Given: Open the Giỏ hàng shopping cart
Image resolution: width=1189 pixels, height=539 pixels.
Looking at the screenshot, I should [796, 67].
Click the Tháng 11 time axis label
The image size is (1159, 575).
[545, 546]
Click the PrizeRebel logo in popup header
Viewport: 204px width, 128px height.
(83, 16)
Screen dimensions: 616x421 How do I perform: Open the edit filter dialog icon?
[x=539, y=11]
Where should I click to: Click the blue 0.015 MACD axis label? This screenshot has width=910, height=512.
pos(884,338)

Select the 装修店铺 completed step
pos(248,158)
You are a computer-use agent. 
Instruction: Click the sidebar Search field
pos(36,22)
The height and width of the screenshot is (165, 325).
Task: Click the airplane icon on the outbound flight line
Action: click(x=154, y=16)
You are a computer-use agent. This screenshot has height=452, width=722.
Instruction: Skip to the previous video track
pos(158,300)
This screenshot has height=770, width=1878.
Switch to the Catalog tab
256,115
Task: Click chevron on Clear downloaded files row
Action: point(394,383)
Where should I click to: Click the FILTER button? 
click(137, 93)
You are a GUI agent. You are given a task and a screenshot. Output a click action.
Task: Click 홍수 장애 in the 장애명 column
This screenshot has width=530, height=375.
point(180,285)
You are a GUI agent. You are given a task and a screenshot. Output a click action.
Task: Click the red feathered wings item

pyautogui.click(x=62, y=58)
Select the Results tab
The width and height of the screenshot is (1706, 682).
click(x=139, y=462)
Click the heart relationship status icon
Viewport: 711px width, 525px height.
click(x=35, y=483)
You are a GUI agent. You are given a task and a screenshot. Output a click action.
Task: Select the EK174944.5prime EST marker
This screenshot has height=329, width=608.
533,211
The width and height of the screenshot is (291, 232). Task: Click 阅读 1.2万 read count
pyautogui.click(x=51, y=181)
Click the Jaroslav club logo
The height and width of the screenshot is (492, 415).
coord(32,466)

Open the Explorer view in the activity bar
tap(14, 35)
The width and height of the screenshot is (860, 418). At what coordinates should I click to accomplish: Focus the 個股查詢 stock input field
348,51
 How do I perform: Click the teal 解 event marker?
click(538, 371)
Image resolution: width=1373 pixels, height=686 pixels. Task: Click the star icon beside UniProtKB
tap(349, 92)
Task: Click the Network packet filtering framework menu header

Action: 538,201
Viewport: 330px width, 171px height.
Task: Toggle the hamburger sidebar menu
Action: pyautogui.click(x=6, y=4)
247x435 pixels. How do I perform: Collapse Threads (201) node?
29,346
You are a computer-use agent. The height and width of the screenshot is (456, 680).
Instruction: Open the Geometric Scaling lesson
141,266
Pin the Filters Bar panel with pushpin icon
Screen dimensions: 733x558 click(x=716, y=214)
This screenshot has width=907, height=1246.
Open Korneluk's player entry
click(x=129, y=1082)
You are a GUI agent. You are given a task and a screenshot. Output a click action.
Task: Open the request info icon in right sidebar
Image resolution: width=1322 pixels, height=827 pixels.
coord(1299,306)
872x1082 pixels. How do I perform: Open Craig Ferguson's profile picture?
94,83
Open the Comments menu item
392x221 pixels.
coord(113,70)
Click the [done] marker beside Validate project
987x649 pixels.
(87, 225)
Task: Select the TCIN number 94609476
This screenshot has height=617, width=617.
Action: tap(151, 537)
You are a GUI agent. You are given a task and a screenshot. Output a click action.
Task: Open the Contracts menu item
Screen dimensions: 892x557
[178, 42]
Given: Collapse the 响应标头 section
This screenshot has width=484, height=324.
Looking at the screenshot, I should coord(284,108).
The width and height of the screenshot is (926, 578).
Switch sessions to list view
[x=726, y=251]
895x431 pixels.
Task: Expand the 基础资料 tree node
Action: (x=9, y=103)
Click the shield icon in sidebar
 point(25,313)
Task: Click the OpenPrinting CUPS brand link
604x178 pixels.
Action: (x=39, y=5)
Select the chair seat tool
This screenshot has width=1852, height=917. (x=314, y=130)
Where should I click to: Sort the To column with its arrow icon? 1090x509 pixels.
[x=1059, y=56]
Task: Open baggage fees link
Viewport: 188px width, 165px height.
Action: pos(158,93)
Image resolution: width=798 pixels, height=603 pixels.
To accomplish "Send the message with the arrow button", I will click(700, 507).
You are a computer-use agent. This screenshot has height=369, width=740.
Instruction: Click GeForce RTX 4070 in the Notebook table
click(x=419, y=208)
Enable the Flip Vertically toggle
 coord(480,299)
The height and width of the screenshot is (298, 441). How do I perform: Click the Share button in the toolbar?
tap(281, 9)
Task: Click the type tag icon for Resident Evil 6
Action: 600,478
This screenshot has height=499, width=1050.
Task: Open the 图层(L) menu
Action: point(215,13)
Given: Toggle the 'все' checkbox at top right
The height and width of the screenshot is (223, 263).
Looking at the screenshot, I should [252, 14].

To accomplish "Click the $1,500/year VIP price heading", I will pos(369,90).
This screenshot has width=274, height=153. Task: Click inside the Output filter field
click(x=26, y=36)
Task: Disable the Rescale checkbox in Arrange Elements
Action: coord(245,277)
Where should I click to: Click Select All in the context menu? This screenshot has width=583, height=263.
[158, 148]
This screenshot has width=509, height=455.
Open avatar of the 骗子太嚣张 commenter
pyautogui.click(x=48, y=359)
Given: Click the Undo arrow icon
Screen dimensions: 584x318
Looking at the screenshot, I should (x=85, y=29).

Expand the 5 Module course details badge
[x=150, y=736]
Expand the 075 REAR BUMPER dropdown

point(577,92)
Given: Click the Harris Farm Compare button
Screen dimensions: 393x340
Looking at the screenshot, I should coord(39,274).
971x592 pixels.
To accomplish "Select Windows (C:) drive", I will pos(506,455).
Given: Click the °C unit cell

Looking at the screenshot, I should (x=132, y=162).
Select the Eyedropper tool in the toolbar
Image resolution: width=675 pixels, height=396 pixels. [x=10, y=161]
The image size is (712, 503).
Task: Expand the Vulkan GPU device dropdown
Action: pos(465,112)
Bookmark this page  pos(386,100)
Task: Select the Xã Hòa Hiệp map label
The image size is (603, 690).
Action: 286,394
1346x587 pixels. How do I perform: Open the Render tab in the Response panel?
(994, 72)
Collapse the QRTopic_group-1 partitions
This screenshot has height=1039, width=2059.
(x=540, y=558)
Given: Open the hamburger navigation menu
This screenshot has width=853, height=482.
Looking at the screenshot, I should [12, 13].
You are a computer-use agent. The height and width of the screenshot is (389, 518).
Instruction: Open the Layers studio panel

★ ★ ★ ★

**WHAT IS BEING ASKED**
Transcribe the entries above word for word, from the line containing "has height=369, width=740." through the line containing "point(577,92)", both included.

**SOLUTION TO THE PROBLEM**
You are a computer-use agent. This screenshot has height=369, width=740.
Instruction: Click GeForce RTX 4070 in the Notebook table
click(x=419, y=208)
Enable the Flip Vertically toggle
 coord(480,299)
The height and width of the screenshot is (298, 441). How do I perform: Click the Share button in the toolbar?
tap(281, 9)
Task: Click the type tag icon for Resident Evil 6
Action: 600,478
This screenshot has height=499, width=1050.
Task: Open the 图层(L) menu
Action: point(215,13)
Given: Toggle the 'все' checkbox at top right
The height and width of the screenshot is (223, 263).
Looking at the screenshot, I should [252, 14].

To accomplish "Click the $1,500/year VIP price heading", I will pos(369,90).
This screenshot has width=274, height=153. Task: Click inside the Output filter field
click(x=26, y=36)
Task: Disable the Rescale checkbox in Arrange Elements
Action: coord(245,277)
Where should I click to: Click Select All in the context menu? This screenshot has width=583, height=263.
[158, 148]
This screenshot has width=509, height=455.
Open avatar of the 骗子太嚣张 commenter
pyautogui.click(x=48, y=359)
Given: Click the Undo arrow icon
Screen dimensions: 584x318
Looking at the screenshot, I should (x=85, y=29).

Expand the 5 Module course details badge
[x=150, y=736]
Expand the 075 REAR BUMPER dropdown

point(577,92)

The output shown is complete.